■ Provided records ■
++++++++++++++++++++

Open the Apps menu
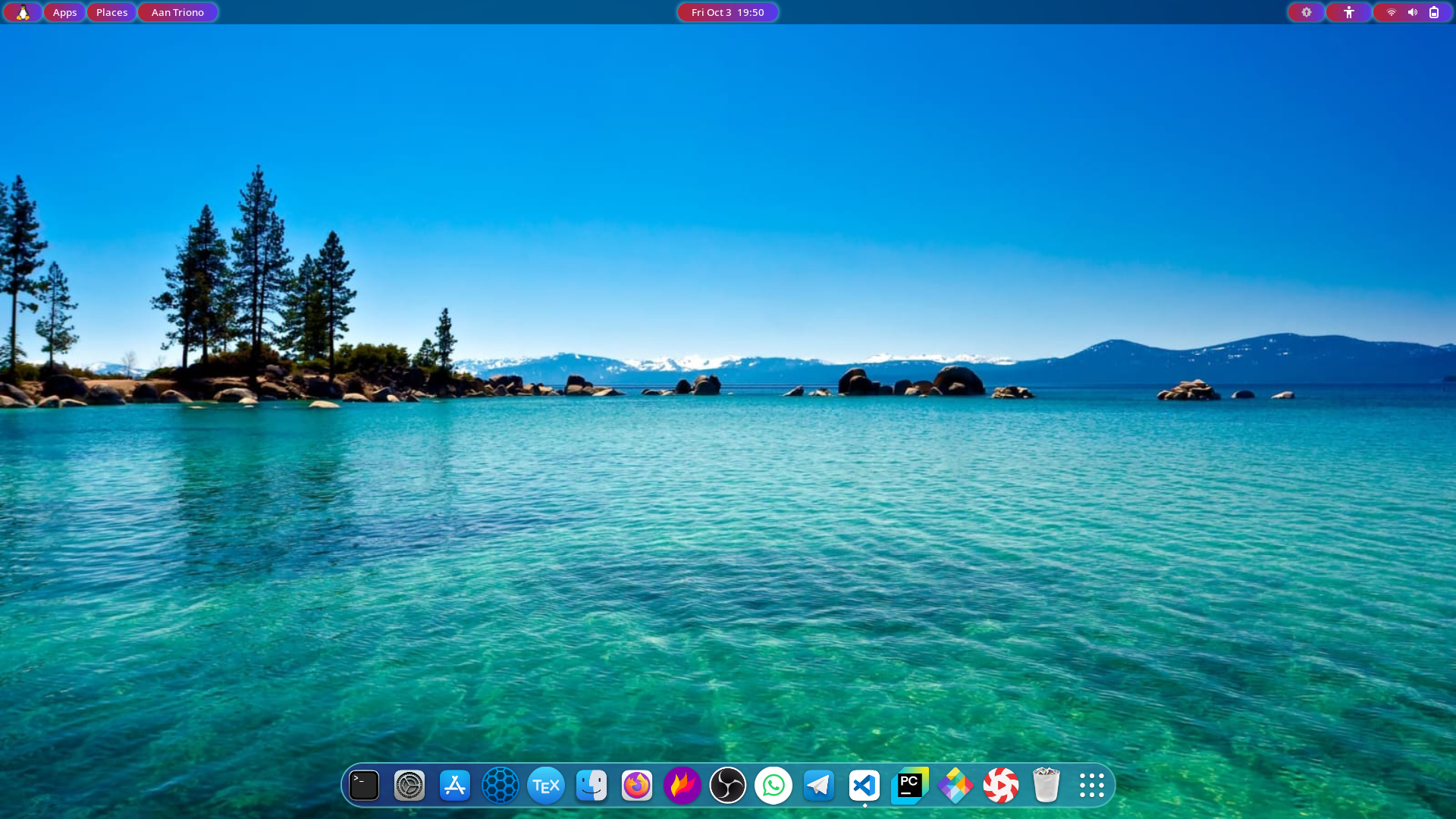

++++++++++++++++++++

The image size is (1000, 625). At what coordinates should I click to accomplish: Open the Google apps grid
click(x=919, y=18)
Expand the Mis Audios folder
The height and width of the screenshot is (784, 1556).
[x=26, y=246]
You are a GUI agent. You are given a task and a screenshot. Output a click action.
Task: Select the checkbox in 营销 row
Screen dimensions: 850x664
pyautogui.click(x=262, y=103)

++++++++++++++++++++

■ Stated goal ■
Arrange the rows as a numbered list, running from the line with "You are a GUI" to the line with "pyautogui.click(x=262, y=103)", both included, and leave out any blank lines.

■ Task result ■
1. You are a GUI agent. You are given a task and a screenshot. Output a click action.
2. Task: Select the checkbox in 营销 row
3. Screen dimensions: 850x664
4. pyautogui.click(x=262, y=103)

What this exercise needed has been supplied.